§ Required action: Output every entry below exactly, without its pictures.

§ Supplied material:

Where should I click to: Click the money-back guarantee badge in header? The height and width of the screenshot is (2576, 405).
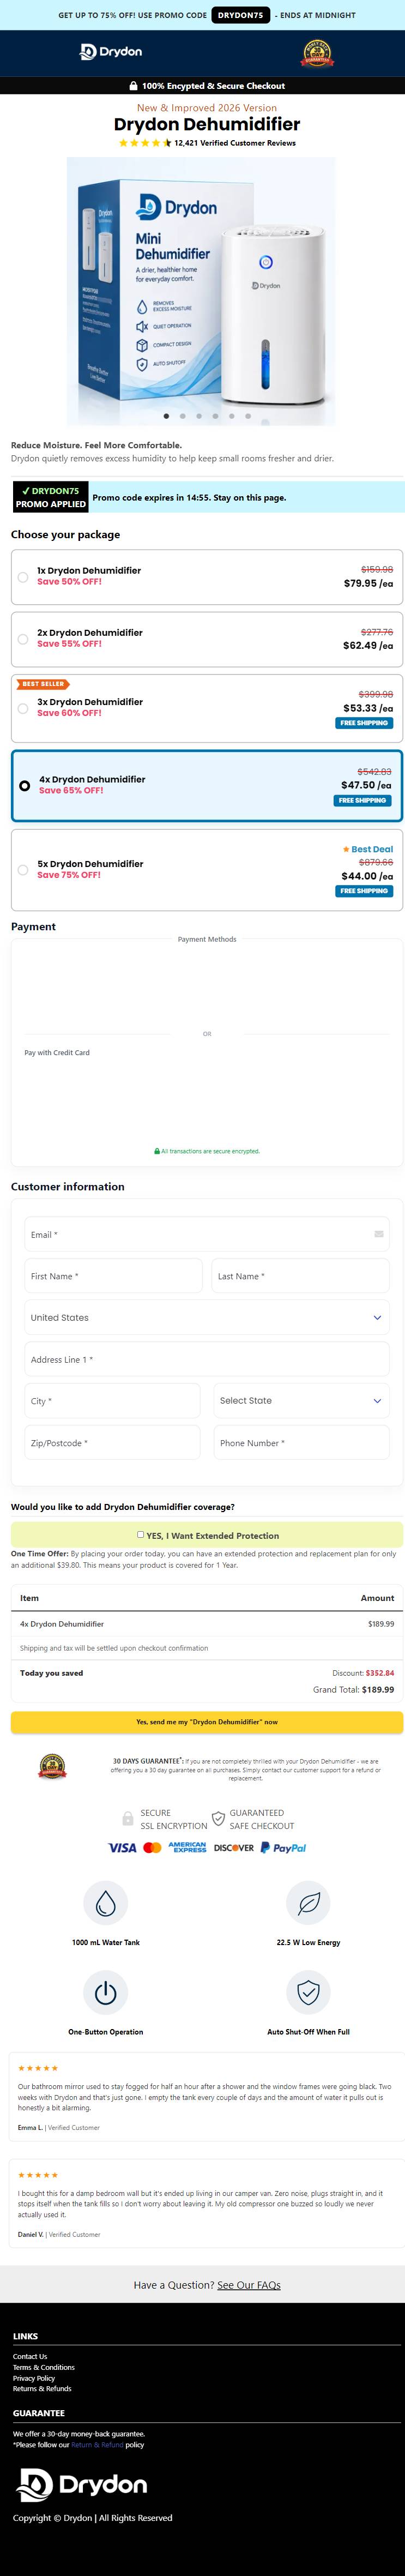(317, 53)
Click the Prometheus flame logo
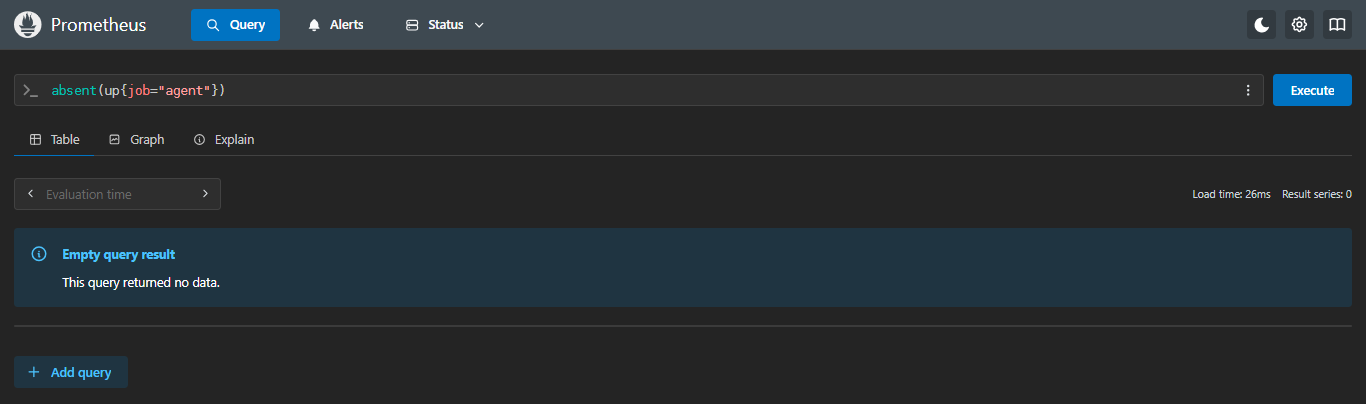 tap(27, 25)
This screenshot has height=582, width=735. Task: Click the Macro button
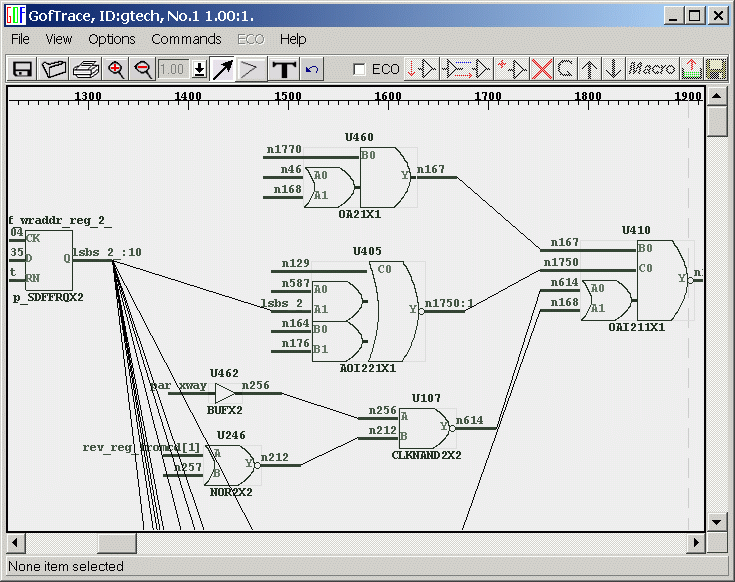coord(652,69)
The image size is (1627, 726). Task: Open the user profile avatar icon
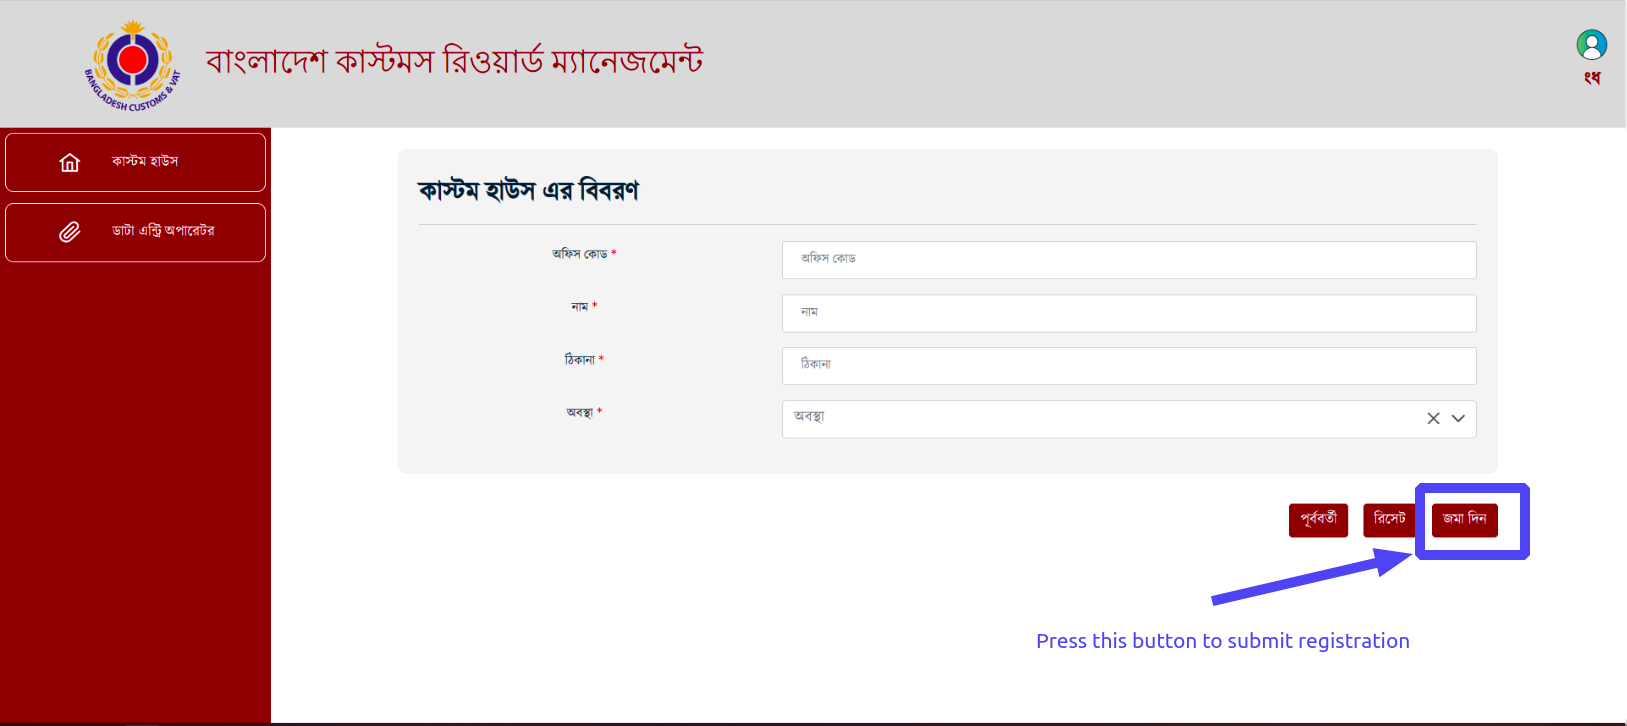point(1591,45)
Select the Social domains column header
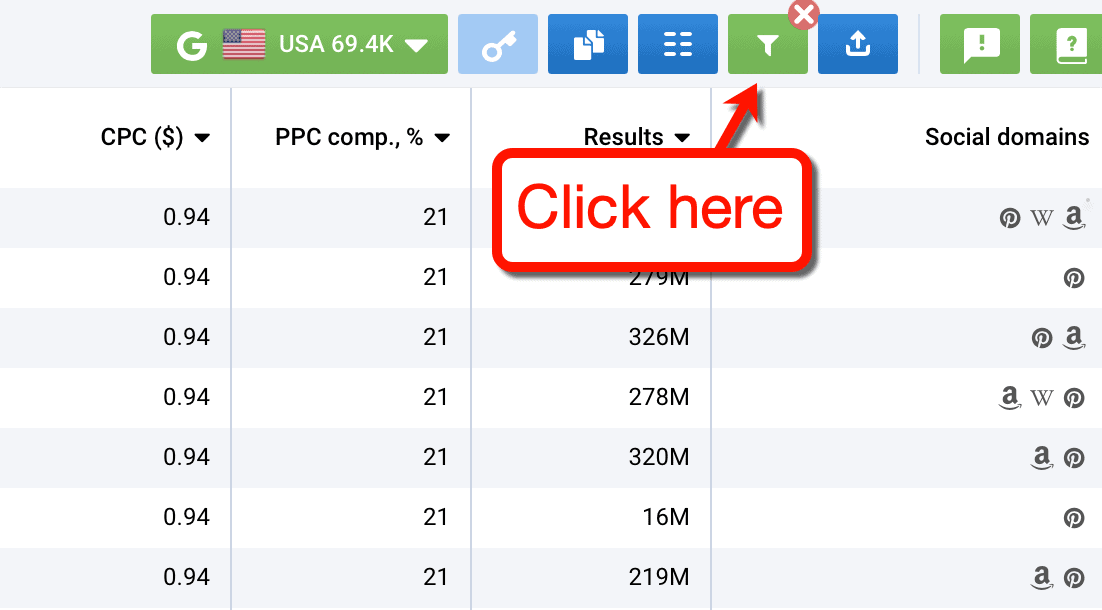Screen dimensions: 1102x610 [1007, 137]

§ Exercise answer:
Where should I click to: Click the money-back guarantee badge in header? The height and width of the screenshot is (2576, 405).
(317, 53)
Click the Prometheus flame logo
 tap(27, 25)
This screenshot has height=582, width=735. Task: Click the Macro button
coord(652,69)
The image size is (1627, 726). Task: Open the user profile avatar icon
point(1591,45)
Select the Social domains column header
Screen dimensions: 1102x610 [1007, 137]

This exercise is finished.